All lines with the word "موبایل" must be pulled from the entries below.

:::::

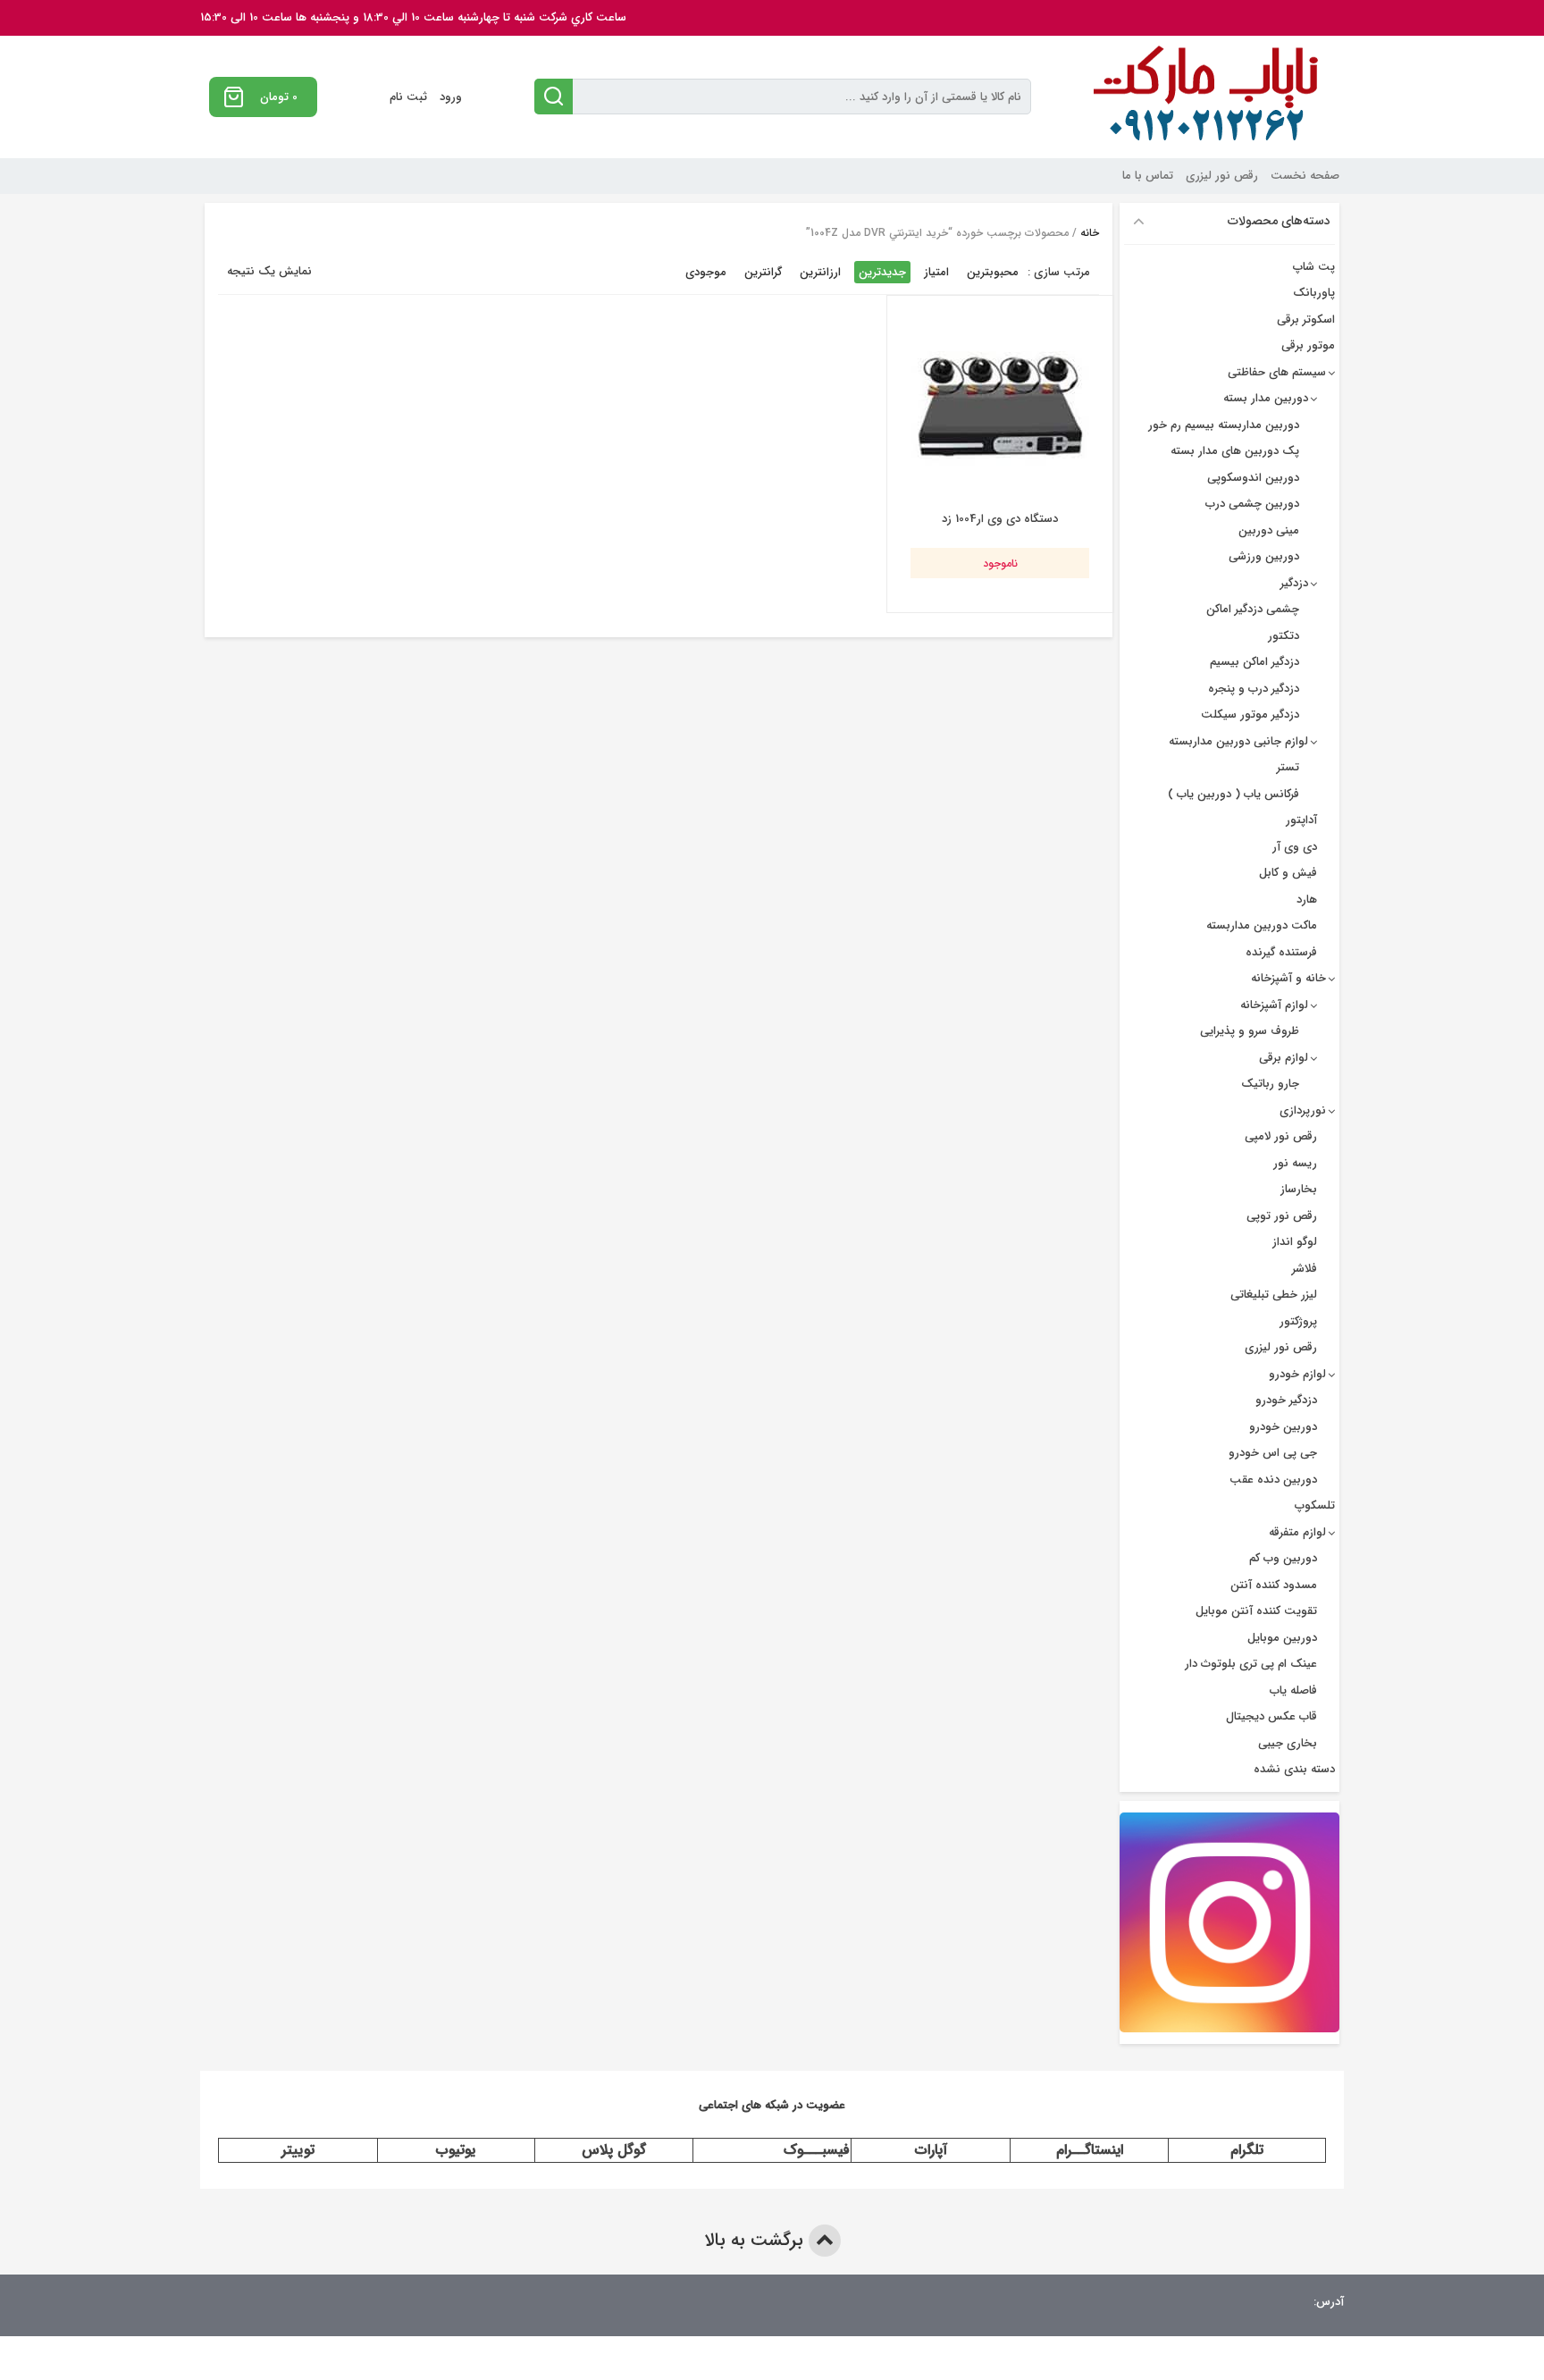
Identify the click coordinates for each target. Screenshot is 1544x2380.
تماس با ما (1147, 175)
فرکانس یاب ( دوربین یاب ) (1233, 794)
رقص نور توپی (1281, 1216)
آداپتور (1301, 820)
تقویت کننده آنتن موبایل (1256, 1611)
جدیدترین (882, 272)
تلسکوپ (1315, 1505)
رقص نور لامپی (1281, 1136)
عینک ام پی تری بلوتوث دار (1251, 1663)
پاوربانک (1314, 292)
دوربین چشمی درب (1252, 503)
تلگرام (1246, 2150)
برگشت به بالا (756, 2240)
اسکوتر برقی (1306, 319)
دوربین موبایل (1282, 1637)
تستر (1288, 767)
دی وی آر (1294, 846)
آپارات (931, 2150)
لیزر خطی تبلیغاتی (1273, 1294)
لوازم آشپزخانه (1274, 1005)
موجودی (705, 272)
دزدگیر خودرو (1286, 1400)
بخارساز (1298, 1189)
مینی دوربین (1268, 530)
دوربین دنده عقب (1273, 1479)
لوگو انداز (1294, 1241)
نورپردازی (1303, 1110)
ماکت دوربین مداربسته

:::::

Solution to the exercise:
تقویت کننده آنتن موبایل (1256, 1611)
دوربین موبایل (1282, 1637)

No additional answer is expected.